The Bears Aren't Stealing from Schools — But the Headlines Want You to Think They Are
I was reading an article, about a teachers union that just released a calculator claiming the Bears stadium deal would "erase billions in school funding." It's getting a lot of traction. It's also misleading.
Here's what's actually going on.
The Land Is Basically Worthless Right Now
The proposed stadium site — the former Arlington Park racetrack — is largely vacant. It generates almost nothing in property taxes today. Schools in the area aren't receiving meaningful revenue from it, and haven't been.
Under normal Illinois property tax law, if the Bears built a massive stadium and mixed-use development there, the assessed value would shoot up dramatically — and schools would eventually collect significant new tax revenue from it.
So Where Does the "$5 Billion Loss" Come From?
HB910, the so-called "mega projects" bill, would allow the Bears to pay a negotiated flat fee — called a PILOT (Payment In Lieu of Taxes) — instead of full property taxes. That PILOT would likely land around $10–$12 million per year, versus what could theoretically be $100 million or more at full assessed value.
The Illinois Federation of Teachers calculator takes that gap — full theoretical taxes minus the PILOT — and multiplies it over 40 years. That's where the $5 billion figure comes from.

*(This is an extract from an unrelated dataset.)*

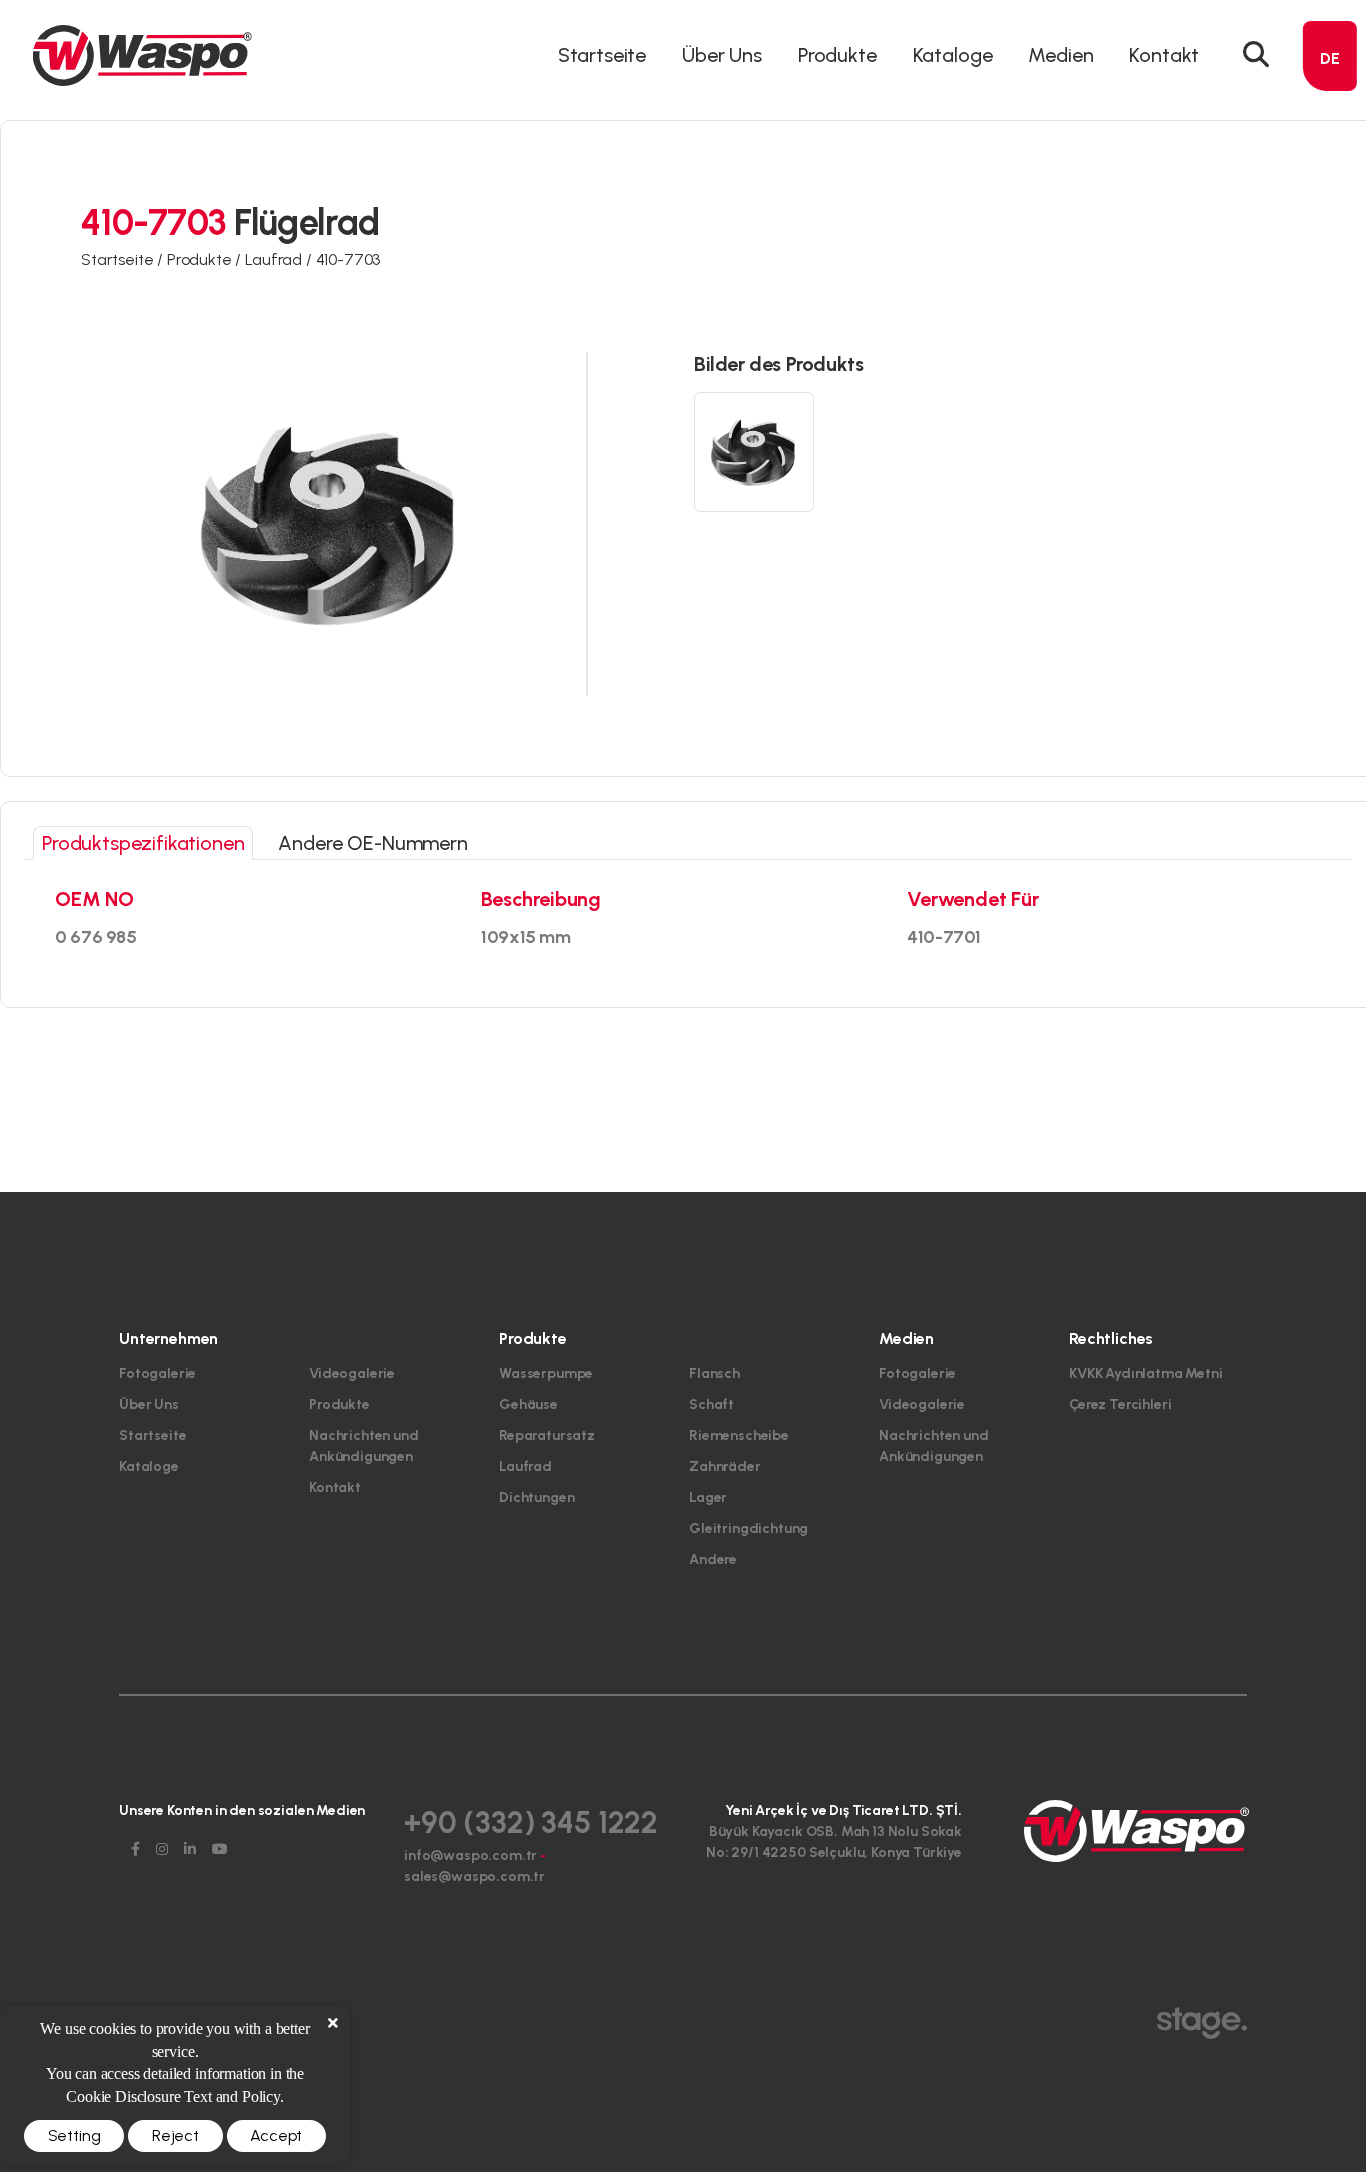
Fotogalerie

Here's the Problem With That Math
The $5 billion figure is based on a tax rate no developer would ever actually agree to pay. There's no version of reality where the Bears break ground on a $2 billion stadium knowing their annual tax bill could hit $100 million or more. The deal simply doesn't happen at those numbers — which means schools collect zero from that land, not billions.
The calculator compares the PILOT to a scenario that couldn't exist in practice, then calls the difference a "loss."
What's Actually Being Debated
No school district is losing a dollar they currently receive. The real question is: how much of the new value created by this development should flow to schools and local governments?
That's a completely legitimate policy debate. Schools and local taxing bodies absolutely deserve a meaningful share of the economic activity a project like this generates. The union isn't wrong to push for that.
But "erasing billions in school funding" is not an accurate description of what's happening. It's advocacy framing — designed to generate outrage, not inform.
The Bears aren't taking money from schools. They're just not giving schools as much new money as the union thinks they should. Know the difference before you share the calculator.